OPTIMISME EN BRETAGNE
Le soutien que les caisses départementales ou régionales apportent depuis un an touche grosso modo 20 % des exploitations laitières, dont une bonne partie dans l'Ouest. « 8 750 reports de cotisations sociales ont été accordés pour une enveloppe globale de 20 Me à partir de notre fonds de solidarité “crise agricole”, indique la Caisse centrale de la MSA. 9 300 prises en charge de cotisations ont été également acceptées pour une enveloppe de 7,4 M.. » Souvent, avec les assistantes sociales, les associations d'agriculteurs en difficulté ont été parmi les premiers à mesurer la dureté de la crise. « Avec l'agrandissement des exploitations, les situations sont beaucoup plus compliquées. Les dettes fournisseurs peuvent atteindre 100 000, voire 150 000 €. Quand les factures d'électricité ou du centre comptable sont impayées, l'éleveur se retrouve du jour au lendemain sans électricité pour traire ou sans comptabilité pour récupérer la TVA ou bénéficier du RSA », raconte Solidarité Paysans Basse-Normandie qui, au premier semestre, a débuté autant d'accompagnements qu'en 2008 et 2009. « Les gens ne se manifestent pas dès le déclenchement d'une crise », analyse, de son côté, l'association Arcade qui n'a pas enregistré une hausse des sollicitations dans le Nord-Pas-de-Calais. « Nous attendons des appels en 2011. » Derrière tous ces éleveurs au bout du rouleau, combien sont-ils à faire le gros dos en réduisant, de façon drastique, les prélèvements privés ?
La Basse-Normandie estime à 20 % le nombre d'exploitations fragiles. Ce chiffre est avancé après l'analyse de trois critères : la solvabilité à court terme, l'endettement à moyen et long terme, et la rentabilité.

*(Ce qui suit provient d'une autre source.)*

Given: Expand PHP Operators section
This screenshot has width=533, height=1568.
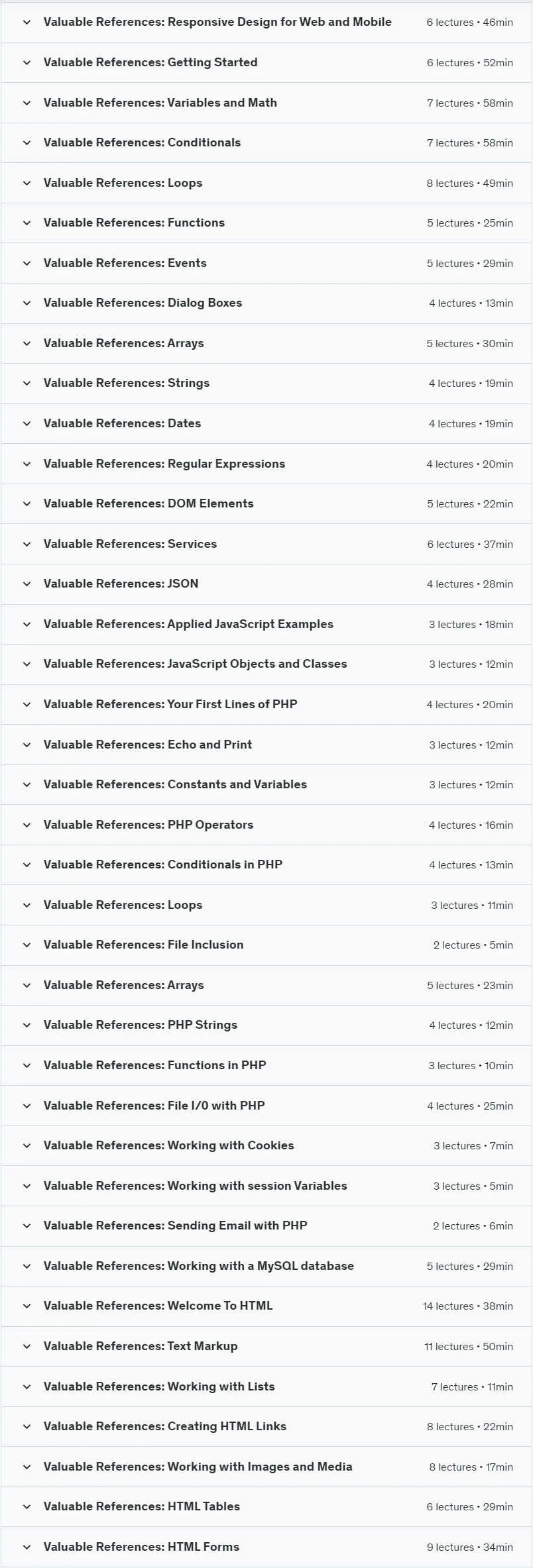Looking at the screenshot, I should click(x=266, y=825).
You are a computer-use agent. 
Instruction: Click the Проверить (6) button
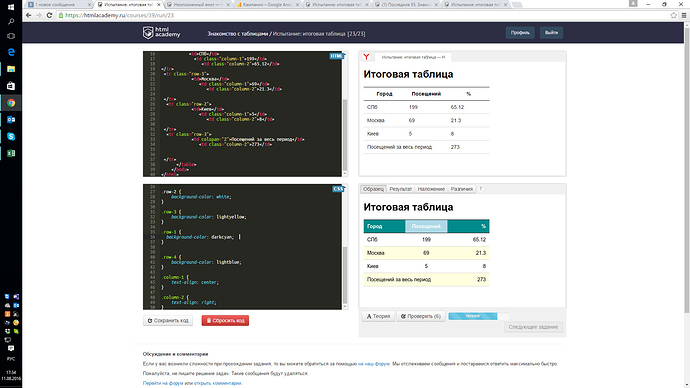tap(421, 316)
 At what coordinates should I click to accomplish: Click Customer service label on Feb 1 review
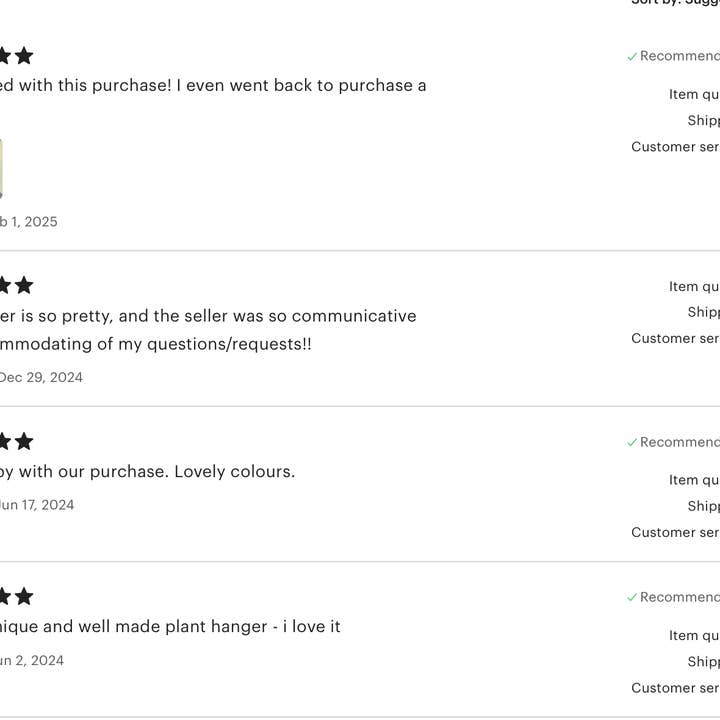(x=675, y=147)
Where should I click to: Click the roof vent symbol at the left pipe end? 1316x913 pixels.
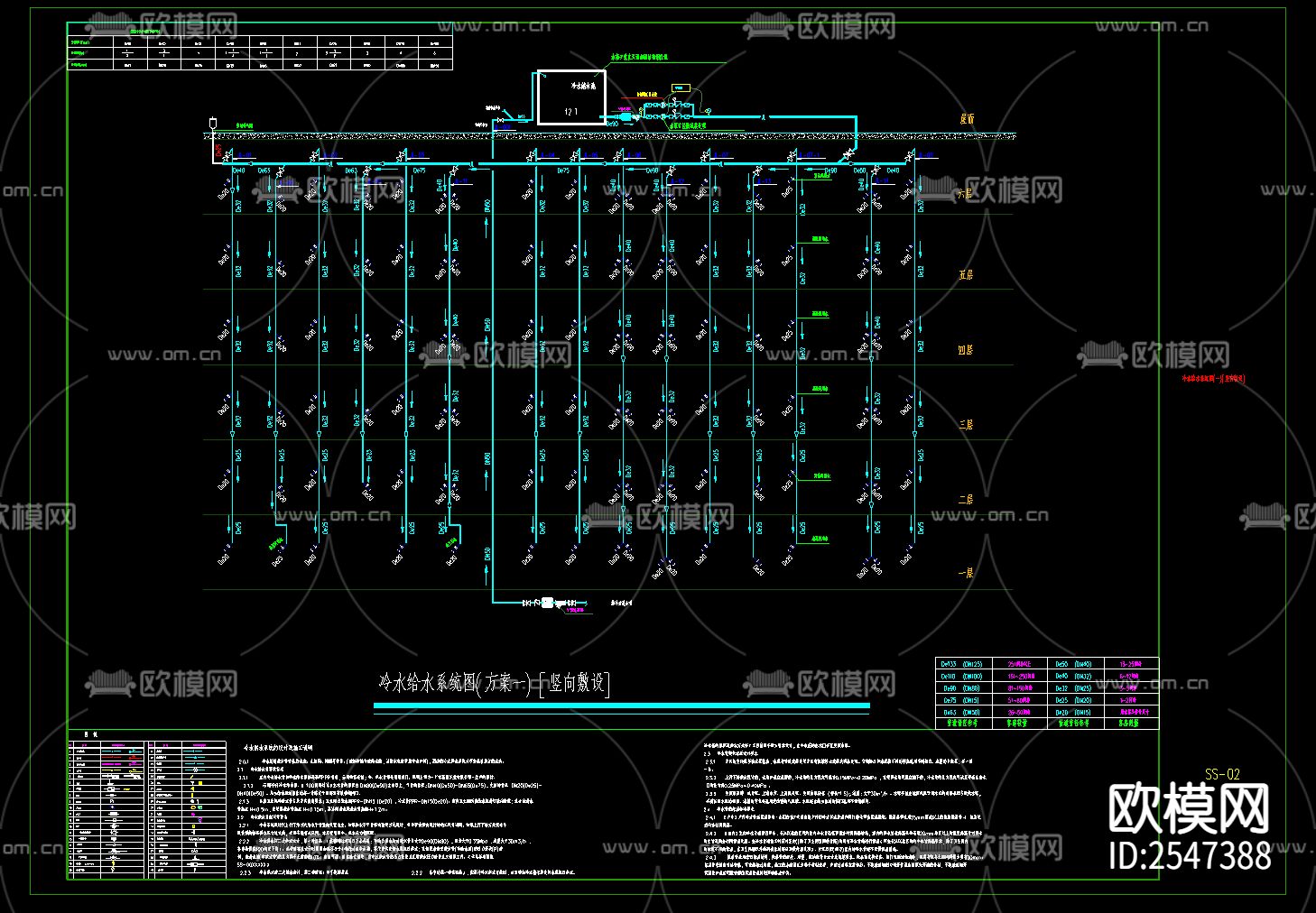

La Bretagne, elle, évalue à 10 % les exploitations en situations difficiles, c'est-à-dire avec un taux d'endettement supérieur à 80 %. « Cela ne signifie pas, en Basse-Normandie, que 20 % des exploitations vont disparaître, avertit Xavier Beaufils, du centre de gestion CER France Manche. Un certain nombre de producteurs, en fin de remboursements d'emprunts, ne vont pas réinvestir, vont limiter les prélèvements privés et achever ainsi leur carrière. D'autres ont des charges opérationnelles trop élevées. Il faut qu'ils ajustent leur technicité. » Avec une priorité : réaliser tout son quota laitier, y compris la hausse européenne de 2 % et le prêt de fin de campagne. « Ceux ayant surinvesti ces dernières années auraient besoin d'un étalement de leurs remboursements d'emprunts. »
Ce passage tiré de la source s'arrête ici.